While the Bush administration’s scheme to place missile interceptors in Poland and the Czech Republic was admittedly inflammatory, Polish and Czech agreement to the plan reflects a very real concern for the conventional military guarantees included in the pact. Even if the Obama administration does not go ahead with the plan to install defensive systems in these Central European nations, it should still make it clear that any sort of aggression against our allies in this region would be absolutely unacceptable. To that end, the Obama administration should implement a conventional defense treaty with Poland and the Czech Republic, maintain our already extant bilateral relationship with Bulgaria, and sign a comprehensive defense agreement with all three Baltic republics, including the continuation of the vital Baltic Air Policing program until at least 2018.

Meanwhile, America’s strongest allies in Western Europe—particularly Germany—have been reluctant to criticize the post-Soviet oligarchy (or “managed democracy”) that supplies them with vital natural gas. This divide has persisted even in spite of a recent announcement by President Dmitri Medvedev that Russia would embark on a massive new spending and modernization scheme for its outdated military. Therefore, a new energy security policy—one that effectively minimizes the risk of overt dependency on Russia while investing in alternative and renewable technologies—should be at the top of the agenda at the alliance’s annual meeting in Strasbourg, France, and Kehl, Germany, this weekend.

Aside from the Bush missile plan, one of the most heavily debated and controversial issues in European security affairs is the continued expansion of NATO into geopolitically unstable regions of Eastern Europe and the Caucasus. Specifically, the issue of Ukrainian or Georgian membership has been of significant import to the future of the alliance. While Ukrainian aspirations to the alliance are particularly strong (and emotionally affective, given the tragic history of that country), NATO leaders should proceed cautiously and not be afraid to deny admission to these two countries.

Unlike the Baltic republics, which enjoyed a relatively brief but politically significant interlude of political independence between the two World Wars, the idea of a Ukrainian or Georgian nation-state is one that did not become a reality until 1991. Since then, both nations have been paralyzed by economic crisis and political turmoil. Until the situation in these countries is stabilized—which, given the international financial crisis, may not occur for a few more years—NATO should be reluctant to grant them Membership Action Plans. The Partnership for Peace program—which encompasses a far larger group of countries with a distinct interest in maintaining political stability on the continent—should instead be used as a dialogue to mediate between these states and their former imperial master.

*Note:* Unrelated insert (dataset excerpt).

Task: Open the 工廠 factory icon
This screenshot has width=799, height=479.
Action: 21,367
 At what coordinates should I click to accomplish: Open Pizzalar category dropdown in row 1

During his presidential campaign, then-Senator Obama made it clear that he wanted to support the new and emerging democracies of Central and Eastern Europe. While there are many factors that may affect the emergence of stable democracies and market economies in the region, one thing that will positively affect the trajectories of all the countries on the continent is a continued American military presence on the European continent and a strong transatlantic dialogue. Toward that end, the Obama administration should spearhead the effort to build a better NATO.


Eugene Kim ’10, a Crimson associate editorial editor, is a history concentrator in Kirkland House.